Research infrastructure for **continuous pretraining of an LLM directly on a consumer Android phone**.

Target model: `Qwen/Qwen2.5-1.5B`. Target hardware: Snapdragon 8 Elite Gen 4 (SM8750).
Reference handset: REDMAGIC 10 Pro+. Method: ELO continuous pretraining (train layer 0 + LM head, freeze middle layers, run frozen middle on phone NPU).

## Status (2026-05-02)

Phase 0G AOT compile: **closed** (5/5 scopes ok, QAIRT 2.44 + LiteRT 2.1.4 matching pair).
Phase 1A on-device inference: **closed** (22,850 inferences, 100% success rate, 576 ms p50 for full 26-layer Qwen frozen middle on Hexagon NPU).
Phase 1A.A (real-data ELO Stage-1 training): **next**.

See `docs/REPORT-2026-05-02-comprehensive.md` for the full technical report.

## Headline number

A 1.5-billion-parameter transformer's frozen middle (26 of 28 Qwen2.5-1.5B layers) AOT-compiles to a 2.3 GB Qualcomm SM8750 context binary and runs on a consumer phone's Hexagon NPU at **0.576 seconds per forward pass, sustained for 6+ hours at 100% reliability, room-temperature ambient, no thermal throttling**.

## Quick links

- [Comprehensive technical report](docs/REPORT-2026-05-02-comprehensive.md)
- [Decision log (32 rows)](docs/DECISIONS.md)
- [Phone overnight runbook](docs/PHONE-OVERNIGHT-RUNBOOK.md)
- [Live PR](https://github.com/Zer0pa/Polymath-AI/pull/4)

## Boundary

(Verbatim self-imposed scope; sha256-anchored across artifacts.)

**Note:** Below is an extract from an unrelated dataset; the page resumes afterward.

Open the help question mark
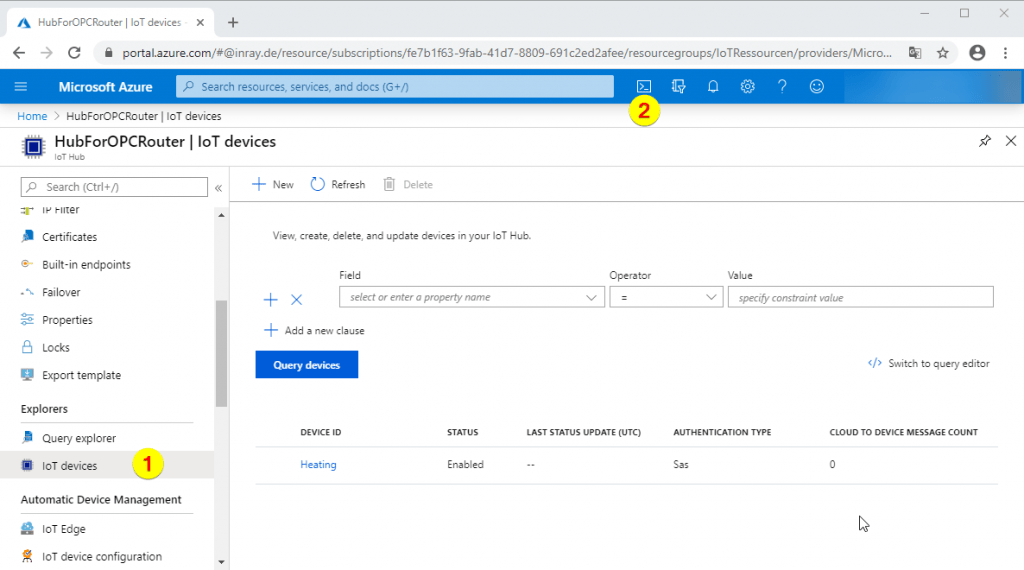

> Research infrastructure for in silico on-device LLM training and multilingual / multi-domain knowledge model construction. Outputs are research artifacts — model checkpoints, training telemetry, evaluation reports, throughput measurements. No regulatory certification claims. No clinical or human-subject use. No surveillance, biometric profiling, or identity inference. No model weights distributed without explicit license attestation. No training on copyrighted material without explicit corpus-license decomposition. No deployment to production without a falsifier-traced acceptance gate.

## Reproducer

90-minute clean-slate reproducer: see `docs/REPORT-2026-05-02-comprehensive.md` §11 + §15.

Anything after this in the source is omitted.